How to: Join mirrored Azure Cosmos DB data with other mirrored databases in Microsoft Fabric (Preview)

In this guide, join two Azure Cosmos DB for NoSQL containers from separate databases using Fabric mirroring.

You can join data from Cosmos DB with any other mirrored databases, warehouses, or lakehouses within same Fabric workspace.

Important

Mirroring for Azure Cosmos DB is currently in preview. Production workloads aren't supported during preview. Currently, only Azure Cosmos DB for NoSQL accounts are supported.

Prerequisites

Tip

During the public preview, it's recommended to use a test or development copy of your existing Azure Cosmos DB data that can be recovered quickly from a backup.

Setup mirroring and prerequisites

Configure mirroring for the Azure Cosmos DB for NoSQL database. If you're unsure how to configure mirroring, refer to the configure mirrored database tutorial.

  1. Navigate to the Fabric portal.

  2. Create a new connection using your Azure Cosmos DB account's credentials.
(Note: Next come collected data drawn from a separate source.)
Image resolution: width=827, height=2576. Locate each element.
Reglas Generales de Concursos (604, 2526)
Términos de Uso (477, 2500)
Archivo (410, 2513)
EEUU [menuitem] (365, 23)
  3. Mirror the first database using the connection you configured.

  4. Now, mirror the second database.

  5. Wait for replication to finish the initial snapshot of data for both mirrors.

Create a query that joins databases

Now, use the SQL analytics endpoint to create a query across two mirrored database items, without the need for data movement. Both items should be in the same workspace.

  1. Navigate to one of the mirrored databases in the Fabric portal.

  2. Switch from Mirrored Azure Cosmos DB to SQL analytics endpoint.

    Screenshot of the selector to switch between items in the Fabric portal.

  3. In the menu, select + Warehouses. Select the SQL analytics endpoint item for the other mirrored database.

    Screenshot of the OneLake data hub with multiple mirrored database endpoints.

  4. Open the context menu for the table and select New SQL Query. Write an example query that combines both databases.

    Screenshot of the query editor with multiple mirrored databases available.

    For example, this query would execute across multiple containers and databases, without any data movement. This example assumes the name of your table and columns. Use your own table and columns when writing your SQL query.

    SELECT
        product_category_count = COUNT (product_category),
        product_category 
    FROM
        [StoreSalesDB].[dbo].[storeorders_Sql] as StoreSales 
    INNER JOIN
        [dbo].[OrdersDB_order_status] as OrderStatus 
            ON StoreSales.order_id = OrderStatus.order_id 
    WHERE
        order_status='delivered' 
        AND OrderStatus.order_month_year > '6/1/2022' 
    GROUP BY
        product_category 
    ORDER BY
        product_category_count desc 
    

    You can add data from more sources and query them seamlessly. Fabric simplifies and eases bringing your organizational data together.